On Saturday, participants may choose one of two field trips that will be offered. One field trip will visit
the Estivant Pines Nature Sanctuary near Copper Harbor and the Redwyn's Dunes Nature Sanctuary located east of Keweenaw's Great Sand Bay along M-26,
north of Eagle River. The Estivant Pines, MNA's first sanctuary in the Keweenaw, is one of the largest tracts of old-growth white pine in the United States, east of the Mississippi
River. In addition to the 500-year-old white pines which tower 100 feet above the ground, the Estivant Pines sanctuary boasts eighty-five species of
birds and a variety of northern boreal plants. The Redwyn's Dunes Nature Sanctuary has a new one-mile trail along two dune ponds and out to the shore of Lake Superior.
The second Saturday field trip will visit the Gratiot Lake Nature Sanctuary and the Brockway Nature Sanctuary near Copper Harbor. The trail at MNA's Gratiot Lake sanctuary climbs nearly 400 ft. to the top of a bluff overlooking Gratiot Lake, and includes a beautiful cascading waterfall hidden within the 100-acre sanctuary. The lower portion of the Brockway Mountain Nature Sanctuary has a half-mile trail along Garden Brook. The upper portion of the Brockway Mountain sanctuary offers an overlook of Copper Harbor, Lake Superior, and a spectacular view of the fall colors along Brockway Mountain Drive. The MNA will rename this sanctuary the "James Dorion Rooks Brockway Mountain Memorial Nature Sanctuary" in honor of long-time member Jim Rooks of Copper Harbor who recently passed away.*
On Sunday morning, participants will visit the Robert T. Brown Teaching Sanctuary from
9 a.m. -10:30 a.m. (leaving at 8:15 a.m. from the Super 8 Motel, 1220 E. Lakeside Dr.,
Houghton). In 2002, the Michigan Nature Association purchased this 18-acre fen near Painesdale on the Lake Perrault Road in honor of
the late Robert Thorson Brown, a beloved Michigan Technological University professor of Biological Sciences who took his classes there to learn about wetland ecology.* This site offers a rich variety of plant and animal species. Bob Brown used this fen for decades for his biology
labs; and now Janice Glime, Casey Huckins, Peg Gale and others carry on the tradition. Funds are still needed to complete the purchase of this property.

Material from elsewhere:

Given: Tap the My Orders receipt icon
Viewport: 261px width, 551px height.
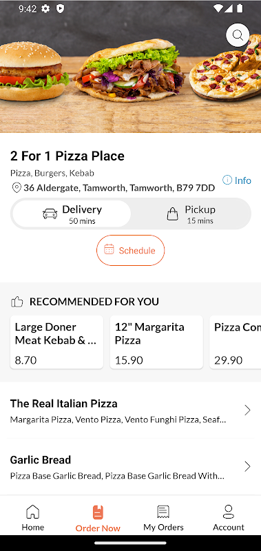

The Michigan Nature Association (MNA), established in 1952, is a non-profit conservation organization dedicated to protecting examples of Michigan's unique natural habitats and rare or endangered species. In addition, MNA conducts education programs and scientific study. The Michigan Nature Association's
presence in the Keweenaw Peninsula began in the 1970s with the purchase of the Estivant Pines Nature Sanctuary. Since then, MNA has acquired over 18
nature sanctuaries in the Keweenaw, open to the public, resulting in the protection of more than 1,500 acres of land.

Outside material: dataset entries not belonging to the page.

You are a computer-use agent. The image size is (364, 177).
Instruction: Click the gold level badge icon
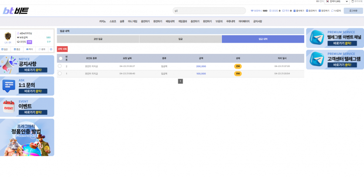(x=8, y=37)
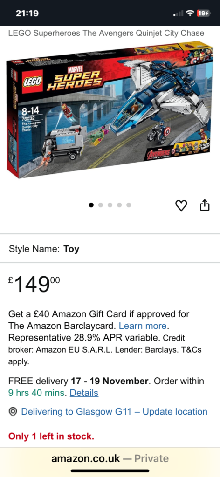
Task: Tap the heart wishlist icon
Action: click(x=181, y=205)
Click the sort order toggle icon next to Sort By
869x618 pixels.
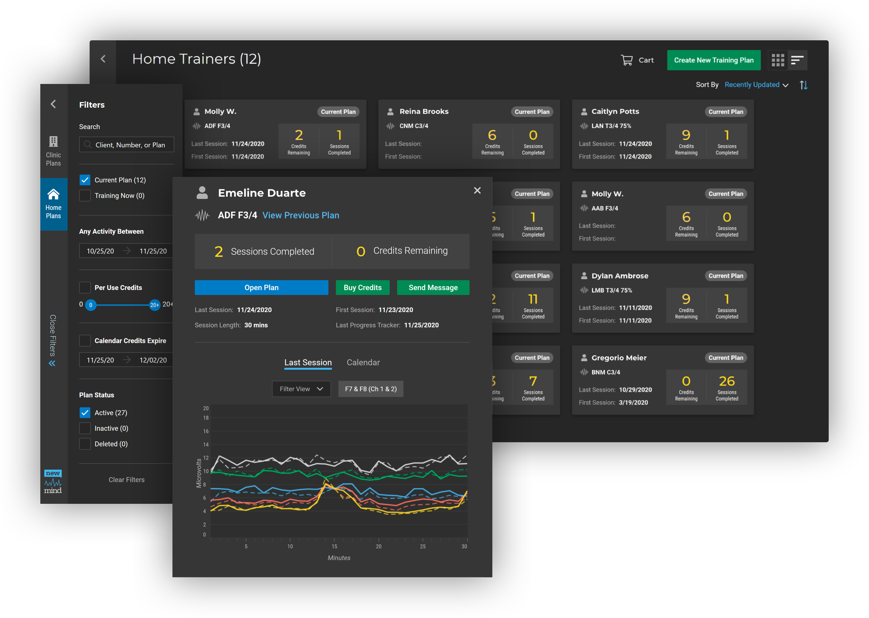tap(803, 84)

Statewide, through the help of its members, the MNA now has 162 nature sanctuaries totaling more than
8,200 acres. In April 2005, Governor Granholm honored the Michigan Nature Association and the organization's 89-year-old founder, Bertha Daubendiek, for establishing Michigan's first land preservation organization in 1952 to carry on a program of conservation education and habitat preservation. MNA's nature sanctuaries are open to the public for hiking,
nature-viewing and educational purposes. To learn more, visit www.michigannature.org.

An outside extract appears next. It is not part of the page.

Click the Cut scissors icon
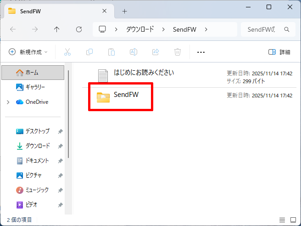Screen dimensions: 301x226 (67, 52)
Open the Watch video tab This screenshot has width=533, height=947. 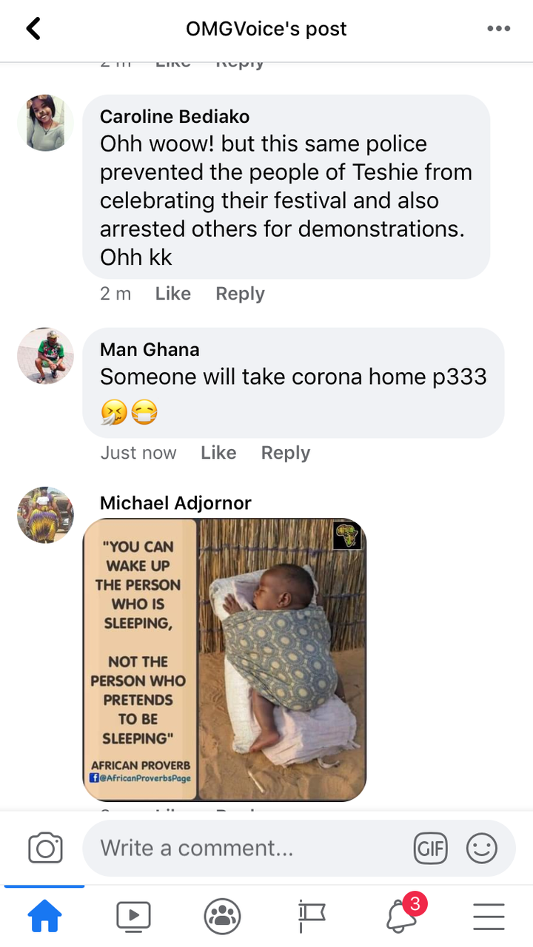coord(133,917)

To register for the Fall Weekend in the Keweenaw, contact Jeremy Emmi at the MNA office at (517) 655-5655, or send an e-mail to
or contact Joan Chadde at 487-3341. There is a special student rate of $20 for the weekend. The regular cost for all Saturday and Sunday events is a $40 donation. Visit:
Saturday, Sept. 24:
8:15 a.m. - Guided Field Trips of Four Nature Sanctuaries in the Keweenaw leaving from Super 8 Motel, 1220 E. Lakeshore Dr., Tel: 906-482-2240. Choose ONE: (1) Estivant Pines and Redwyn's Dunes Nature Sanctuaries, or (2) Gratiot Lake and Brockway Mountain Nature Sanctuaries. Estimated return time to Houghton is 6
7:30-9:30 p.m. - Keweenaw Celebration and Silent Auction at Keweenaw Community Foundation's Office, 326
Shelden Ave., in Houghton. Tel: 482-9673.
Sunday, Sept. 25:
8:15 a.m. - Guided Field Trips of R.T. Brown Teaching Sanctuary leaving from the Super 8 Motel, 1220 E. Lakeside Dr., Houghton. Tel: 906-482-2240.
* Editor's notes:
See Keweenaw Loss: Jim Rooks of Copper Harbor, 1935 - 2005,
by Michele Anderson, and A Tribute to Dr. Robert T. Brown, 1923 - 2002,
by Dana Richter.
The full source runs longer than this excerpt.